Benchmarks
We validated Promptivo against two well-known academic datasets to verify that our scoring aligns with real-world prompt quality patterns.
IFEval Dataset 541 prompts
Google Research — Instruction Following Evaluation
IFEval contains carefully constructed prompts designed to test whether models can follow specific instructions. These are research-grade prompts written by domain experts.
Per-Dimension Scores
Key finding: Even research-quality prompts have room for improvement. Zero prompts scored “Excellent” — the weakest areas were Constraint Verifiability and Informational Integrity, confirming that even expert-written prompts often rely on subjective criteria rather than mechanically verifiable requirements.
LLM-as-a-Judge Comparison Gemini 2.5 Flash · 5 runs · 539 prompts
Promptivo Deterministic vs. Gemini 2.5 Flash — IFEval Dataset, 5 independent runs
We ran the same 541 IFEval prompts through Google’s Gemini 2.5 Flash model five independent times, asking it to score each prompt on the same 7 dimensions using a 1–5 scale. Running multiple trials lets us measure both how Gemini compares to Promptivo and how consistent Gemini’s own judgments are across repeated evaluations.

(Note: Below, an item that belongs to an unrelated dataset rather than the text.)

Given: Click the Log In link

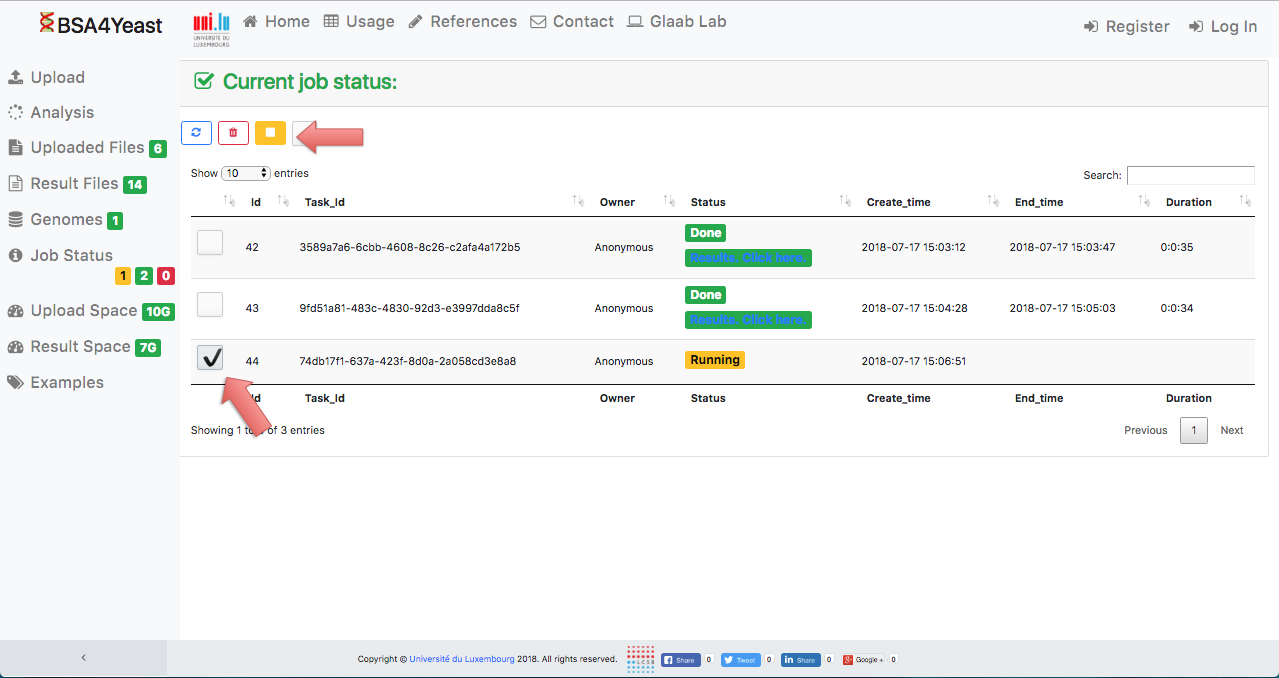Looking at the screenshot, I should point(1222,27).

| Dimension | Promptivo | Gemini (avg) | Diff | Gemini σ |
|---|---|---|---|---|
| Overall Score | 3.39 | 3.45 | +0.06 | 0.007 |
| Clarity | 4.23 | 3.85 | −0.37 | 0.004 |
| Precision | 4.24 | 3.07 | −1.17 | 0.001 |
| Chain-of-Thought | 3.58 | 2.68 | −0.91 | 0.009 |
| Info Completeness | 3.99 | 3.10 | −0.89 | 0.006 |
| Constraint Verifiability | 2.35 | 3.79 | +1.44 | 0.003 |
| Structural Compliance | 2.79 | 3.38 | +0.59 | 0.007 |
| Info Integrity | 2.52 | 3.38 | +0.87 | 0.004 |
Result Discrepancy Analysis
The five Gemini runs were independent — no shared state, same temperature (0). Comparing their outputs reveals how stable LLM-as-a-judge scoring is in practice.
| Stability bucket | Prompts | Share | Interpretation |
|---|---|---|---|
| σ < 0.2 — very stable | 475 | 88.1% | Gemini agrees with itself across runs |
| σ 0.2–0.5 — minor jitter | 64 | 11.9% | Typically a 0.5-point swing in one run |
| σ ≥ 0.5 — high variance | 0 | 0% | No prompts showed large score swings |
Dimensional pattern: Constraint Verifiability shows the largest Promptivo–Gemini gap (+1.44), yet the lowest inter-run variance (σ = 0.003) — meaning Gemini is consistently more generous on this dimension, not just occasionally. Conversely, Precision shows the largest gap in the other direction (−1.17): Promptivo’s pattern engine reliably detects quantified language and specificity markers that Gemini’s holistic read may underweight. These are systematic, stable disagreements — not noise.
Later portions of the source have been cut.